午前2時前後に、ライトは山頂から六合目(標高2390メートル)までの吉田口登山道に太い線で結ばれた。その時、須走口登山道=写真(左)=のライトが本八合目(標高3400メートル)で合流し、「人」文字を作ったのが印象的。ピーク時は下山道からも登る人のライトがジグザグ模様を描いた。六合目から山頂までは距離5・5キロで約5時間。夏の夜に富士山が見せる絶景に魅了される。

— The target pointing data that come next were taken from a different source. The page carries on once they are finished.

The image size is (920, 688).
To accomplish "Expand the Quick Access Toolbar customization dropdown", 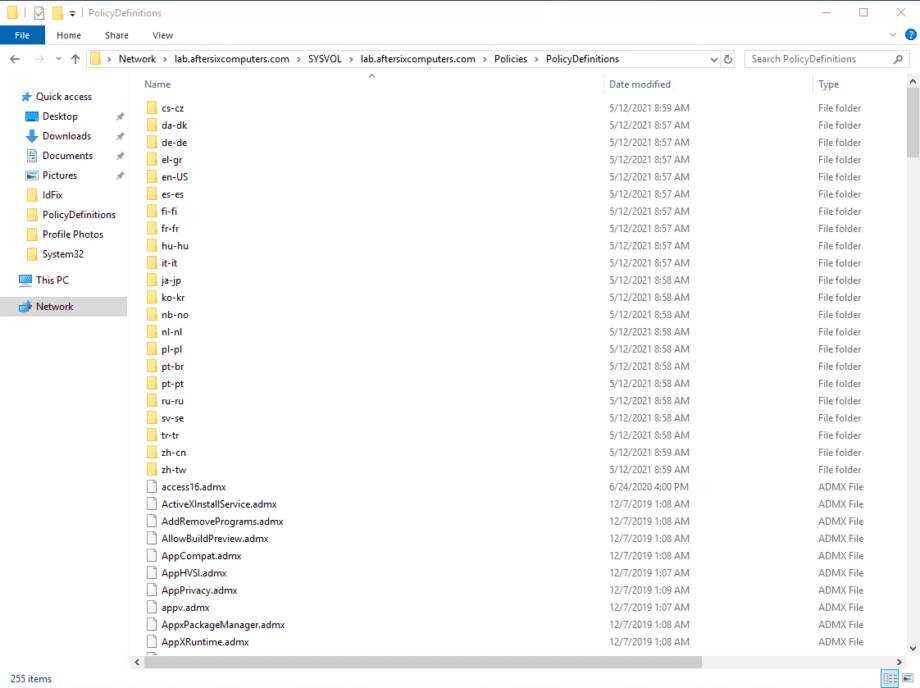I will pos(72,13).
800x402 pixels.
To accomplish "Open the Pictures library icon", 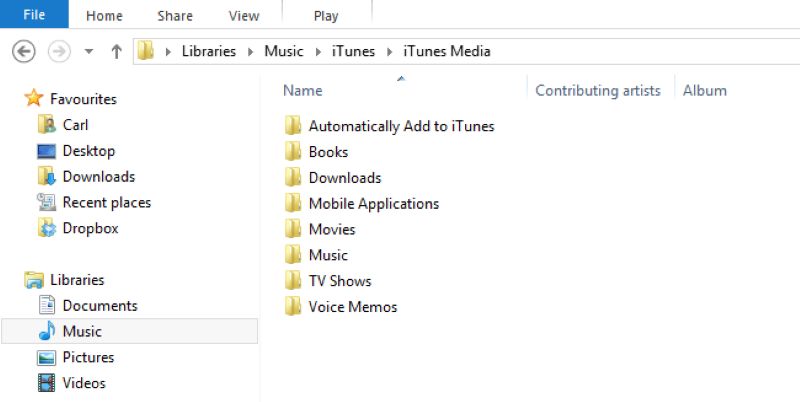I will pyautogui.click(x=46, y=357).
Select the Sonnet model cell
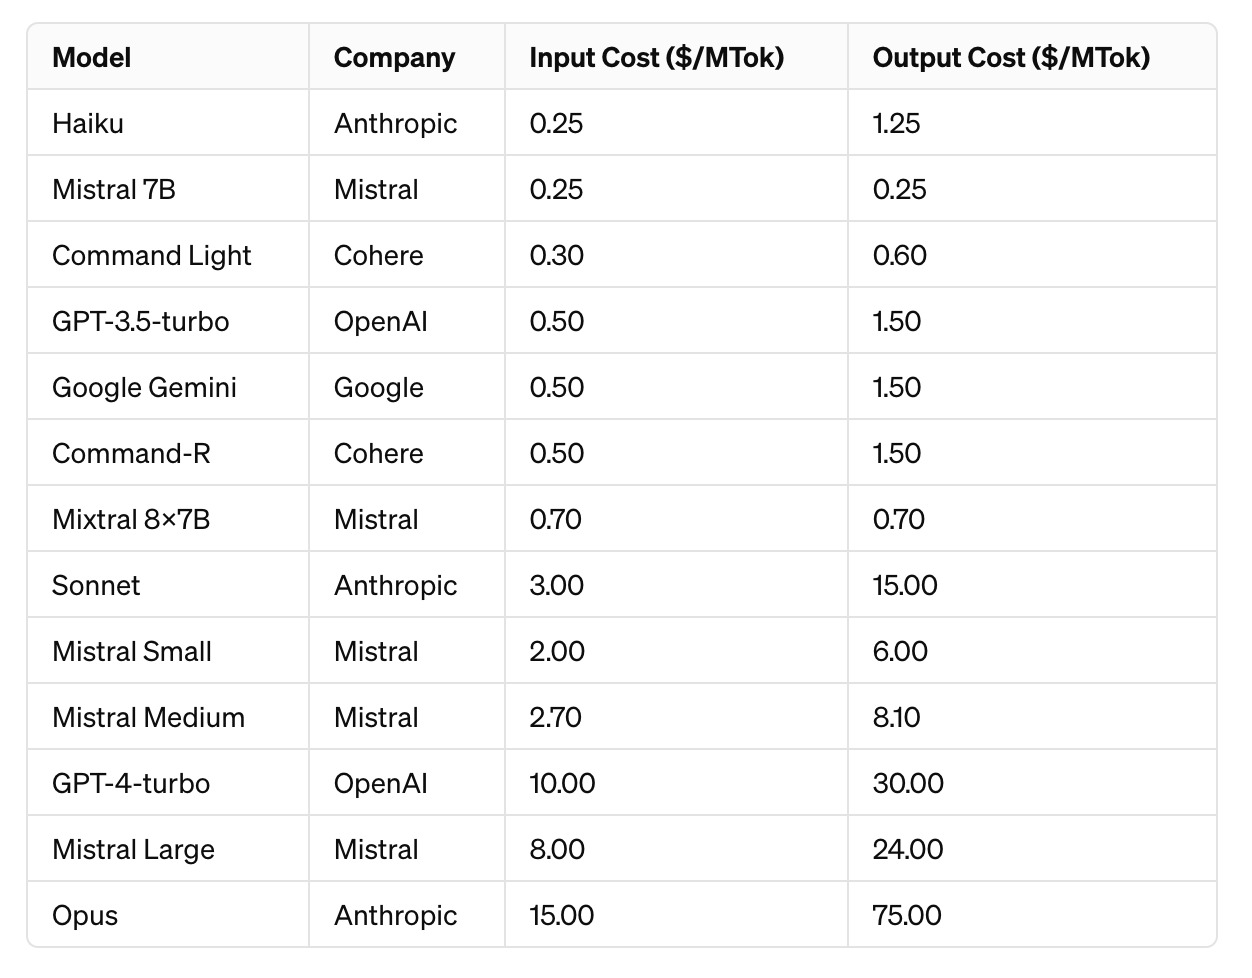1252x978 pixels. (x=96, y=586)
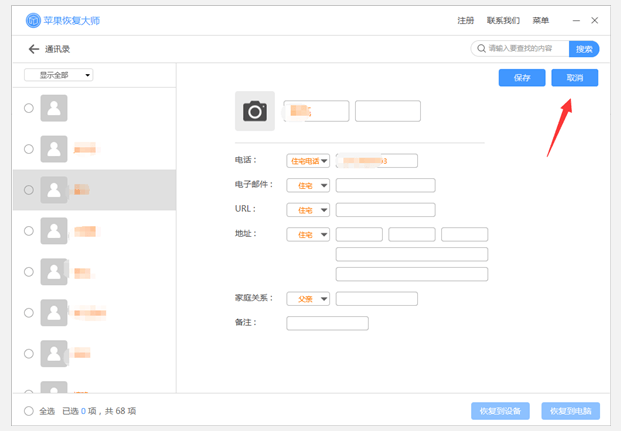Select the first contact's radio button

pyautogui.click(x=29, y=108)
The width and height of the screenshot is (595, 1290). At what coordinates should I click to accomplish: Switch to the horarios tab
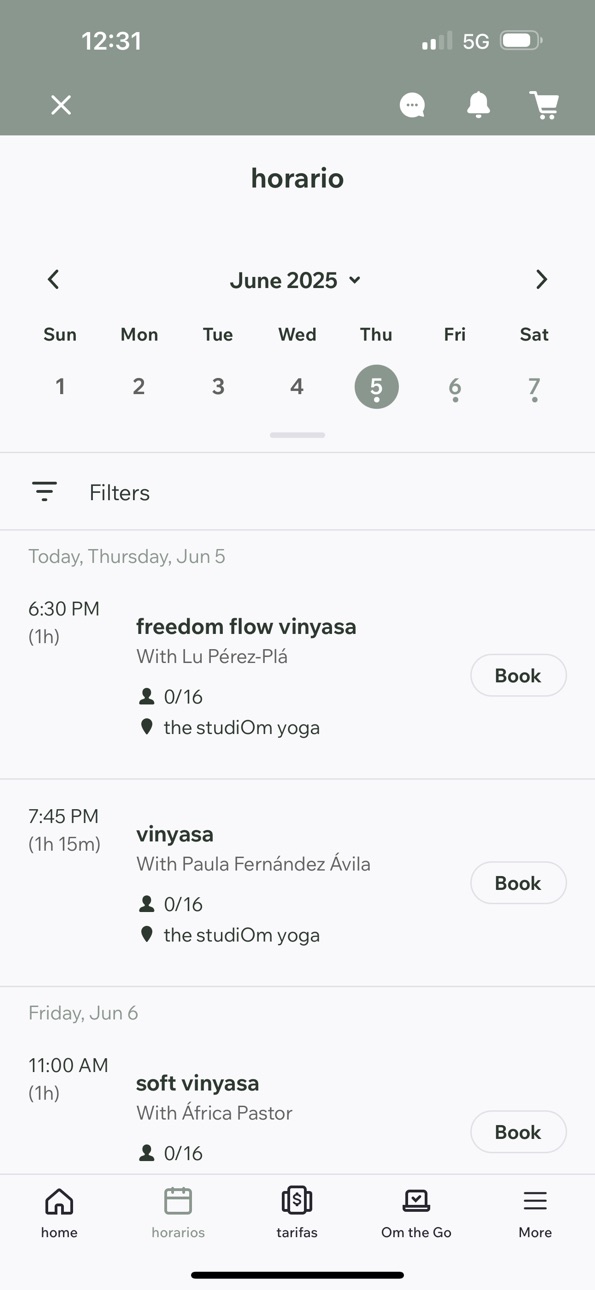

撮影ポイントは山梨県富士吉田市の県営林道滝沢線(通称滝沢林道)の標高1540メートル付近。吉田口登山道にある中ノ茶屋から車で林道に入ると6〜7キロ先で富士山の視界が良い場所に出る。道から10数メートル入ったところがビューポイント。林道はここから約5キロ先で通行止めになる。 この日、天の川が午前0時すぎ山頂の真上に現れた。「夏の大三角形」の星、こと座のベガ(織り姫星)、わし座のアルタイル(ひこ星)、はくちょう座のデネブも鮮やか。時々、流れ星も。幻想的な光景に魅了される。バードウオッチングに使う双眼鏡が星を見るのに役立った。
20年前、東京新聞で企画「富士異彩」を1年間連載した時、取材班の一員で毎週のように富士山を歩いた。滝沢林道も数多く訪れた。しかし、当時のビューポイントは環境が変わって撮影不可に。月日の流れを実感した。